Cuando llegué a El Cholo, me recibió Alejandra Bareño, una joven bogotana de solo diecisiete años que trabaja atendiendo el negocio. Ella me cuenta que su madre, Viviana Piza, conoció a un peruano y juntos decidieron poner un restaurante hace tres años. El peruano en cuestión se aburrió del negocio, se fue de Colombia y vendió su parte a su socia. Desde ese momento, el principal restaurante peruano en Paloquemao es, paradójicamente, manejado por unas colombianas bien rolas.
—Nos dejaron las recetas de cada plato que está en la carta, las aprendimos y la verdad gracias a Dios nos ha ido súper bien—me cuenta.
—Y de los clientes que reciben, ¿vienen más peruanos o colombianos?
—Yo creo que vienen más los que son de acá.
No me sorprende mucho la respuesta. Aunque confieso que el aroma de mariscos hervidos me hizo pensar que quizá podría darle una oportunidad a su parihuela. Sin embargo, me despido, recordando a mi madre cuando solía decir: “Hay comida en la casa”.
Ají amarillo en el puesto Doña Eugenia.
Continuando en mi búsqueda por más vestigios de peruanidad me encuentro con el puesto Chiles Las Delicias. El dueño es Élber Cardoso, un tolimense de 52 años, quien hace tres años decidió ampliar su oferta y ahora, además de su puesto de hortalizas, ahora tiene otro de chiles mexicanos y peruanos. Élber y su esposa son amantes del buen comer. Primero, se hicieron adeptos de la comida mexicana y su picoso sabor. Después, quisieron ampliar sus fronteras. Un día entraron al restaurante El Cholo, por probar algo nuevo, y descubrieron una sazón que revolucionó sus paladares.
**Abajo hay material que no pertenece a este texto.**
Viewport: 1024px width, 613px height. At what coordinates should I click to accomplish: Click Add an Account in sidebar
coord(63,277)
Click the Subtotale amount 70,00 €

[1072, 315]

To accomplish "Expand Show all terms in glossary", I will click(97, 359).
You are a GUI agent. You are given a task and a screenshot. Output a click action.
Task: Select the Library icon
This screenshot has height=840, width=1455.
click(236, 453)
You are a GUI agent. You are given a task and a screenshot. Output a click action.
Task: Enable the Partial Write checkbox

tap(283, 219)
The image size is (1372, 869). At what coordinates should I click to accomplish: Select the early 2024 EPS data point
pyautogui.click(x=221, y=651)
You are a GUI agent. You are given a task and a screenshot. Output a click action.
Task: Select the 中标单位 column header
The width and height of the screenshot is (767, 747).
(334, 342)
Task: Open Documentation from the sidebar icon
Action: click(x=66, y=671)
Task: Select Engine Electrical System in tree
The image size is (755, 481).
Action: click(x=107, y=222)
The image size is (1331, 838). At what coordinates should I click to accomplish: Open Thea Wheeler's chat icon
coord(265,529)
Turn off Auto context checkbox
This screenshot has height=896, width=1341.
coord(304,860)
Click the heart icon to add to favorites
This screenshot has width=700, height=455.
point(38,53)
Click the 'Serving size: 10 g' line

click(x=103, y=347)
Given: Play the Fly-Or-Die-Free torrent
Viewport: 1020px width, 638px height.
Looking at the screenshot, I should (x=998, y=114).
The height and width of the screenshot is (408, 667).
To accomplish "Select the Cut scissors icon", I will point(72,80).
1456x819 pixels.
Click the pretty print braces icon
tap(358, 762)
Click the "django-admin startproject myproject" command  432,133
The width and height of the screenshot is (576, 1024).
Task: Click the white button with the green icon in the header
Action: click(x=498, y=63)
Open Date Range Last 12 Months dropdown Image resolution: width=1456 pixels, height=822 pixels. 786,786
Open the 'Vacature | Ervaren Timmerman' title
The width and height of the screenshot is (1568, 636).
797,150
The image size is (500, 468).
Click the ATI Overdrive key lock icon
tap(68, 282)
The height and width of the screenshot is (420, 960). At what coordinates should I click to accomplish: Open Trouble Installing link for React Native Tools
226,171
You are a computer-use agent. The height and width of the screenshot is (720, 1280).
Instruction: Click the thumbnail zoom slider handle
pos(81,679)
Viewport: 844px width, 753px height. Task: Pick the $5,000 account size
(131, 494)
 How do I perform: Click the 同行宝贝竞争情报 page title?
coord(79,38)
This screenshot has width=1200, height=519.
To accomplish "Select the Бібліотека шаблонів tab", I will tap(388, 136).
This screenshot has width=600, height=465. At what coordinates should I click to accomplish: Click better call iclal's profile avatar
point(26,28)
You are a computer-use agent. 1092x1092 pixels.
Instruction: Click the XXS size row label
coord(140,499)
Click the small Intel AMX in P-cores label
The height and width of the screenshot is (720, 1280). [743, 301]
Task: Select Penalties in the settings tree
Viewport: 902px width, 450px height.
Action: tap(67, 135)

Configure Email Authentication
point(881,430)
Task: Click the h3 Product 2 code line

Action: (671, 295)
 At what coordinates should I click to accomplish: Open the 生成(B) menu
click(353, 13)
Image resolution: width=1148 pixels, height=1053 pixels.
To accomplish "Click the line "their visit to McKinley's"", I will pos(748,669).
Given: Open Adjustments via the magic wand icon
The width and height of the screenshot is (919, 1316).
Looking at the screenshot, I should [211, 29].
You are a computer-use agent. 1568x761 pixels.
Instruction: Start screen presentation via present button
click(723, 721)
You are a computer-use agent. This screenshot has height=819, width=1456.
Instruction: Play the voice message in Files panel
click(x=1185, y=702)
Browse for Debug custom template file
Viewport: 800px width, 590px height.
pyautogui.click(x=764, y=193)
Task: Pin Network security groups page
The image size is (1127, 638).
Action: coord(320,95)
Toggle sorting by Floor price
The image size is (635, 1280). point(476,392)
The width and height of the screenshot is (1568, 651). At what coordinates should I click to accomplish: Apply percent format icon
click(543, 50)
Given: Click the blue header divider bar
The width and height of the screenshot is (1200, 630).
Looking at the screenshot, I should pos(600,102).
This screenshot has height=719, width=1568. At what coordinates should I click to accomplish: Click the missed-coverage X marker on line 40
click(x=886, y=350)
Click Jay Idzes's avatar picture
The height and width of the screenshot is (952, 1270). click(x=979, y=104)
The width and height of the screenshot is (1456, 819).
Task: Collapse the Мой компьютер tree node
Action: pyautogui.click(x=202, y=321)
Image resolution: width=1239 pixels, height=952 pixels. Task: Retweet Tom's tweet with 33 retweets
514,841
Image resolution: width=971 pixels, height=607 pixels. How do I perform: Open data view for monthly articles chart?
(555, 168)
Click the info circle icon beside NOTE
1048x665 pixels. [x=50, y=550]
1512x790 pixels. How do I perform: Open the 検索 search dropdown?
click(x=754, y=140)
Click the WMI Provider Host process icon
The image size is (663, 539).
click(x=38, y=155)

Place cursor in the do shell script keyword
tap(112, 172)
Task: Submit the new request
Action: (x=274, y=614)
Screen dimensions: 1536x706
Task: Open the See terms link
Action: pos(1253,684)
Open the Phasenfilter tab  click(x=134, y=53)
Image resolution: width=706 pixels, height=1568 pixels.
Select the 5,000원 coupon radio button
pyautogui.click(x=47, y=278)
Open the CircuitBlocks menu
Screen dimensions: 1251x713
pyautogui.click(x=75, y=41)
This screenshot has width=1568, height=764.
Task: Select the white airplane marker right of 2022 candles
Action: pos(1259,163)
—La comida peruana para mí es una de las mejores comidas que hay en Sudamérica, al ceviche peruano yo no lo cambio por ningún otro plato.
Es fácil estar de acuerdo con él.
Es tras esta experiencia que decidieron empezar a importar ingredientes para abastecer a las cocinas internacionales que los enamoraron. Su puesto tiene de todo. Por supuesto, tienen el ají amarillo y el maíz morado, pero también se encuentra el ají panka y el mirasol, ambos ingredientes que completan los aderezos base de la cocina peruana. Élber me cuenta que la mayoría de sus insumos los consigue a través de proveedores en Medellín o Bogotá, quienes importan los alimentos desde sus países de origen.
— El local de nosotros en el inicio era únicamente enfocado en comida mexicana, pero la cantidad de personas peruanas que visitan la plaza empezaron como a exigirnos que debíamos tener productos de ellos.
Y me sorprende lo que dice porque, salvo ese hombre que encontré en mientras compraba maíz morado, no he visto ningún peruano en este mercado. Decido volver a Doña Eugenia y probar suerte de nuevo. Ya me estaba desanimando cuando, de repente, escucho a un joven pedir una Inka Kola. ¡Bingo!
— ¿Eres peruano?
—Pues, de Colombia, pero nací en Iquitos
—¡Yo también soy peruana! ¿Vienes a comprar seguido por aquí?
—Por lo menos una vez al mes, es que uno extraña.
Fue una corta conversación, pero este chico me dio el dato que me faltaba, la última pieza del rompecabezas. Resulta que había otro restaurante peruano en Paloquemao. Según él, en este los dueños sí eran nuestros paisanos. Habría que ver. Así llegué a Blanquirroja, un pequeño restaurante ubicado en la parte trasera del mercado. Allí encontré a Luz María Vera Matos, la mismísima dueña, tomando desayuno con su hija y su yerno. Ella llegó a Colombia por primera vez en 2010, pero no fue hasta el 2014 en que finalmente decidió mudarse a Bogotá y empezar su negocio culinario. Su primer restaurante lo abrió en el barrio La Macarena, hace ya varios años. Sin embargo, su puesto en Paloquemao es reciente, tiene solo dos meses de inaugurado.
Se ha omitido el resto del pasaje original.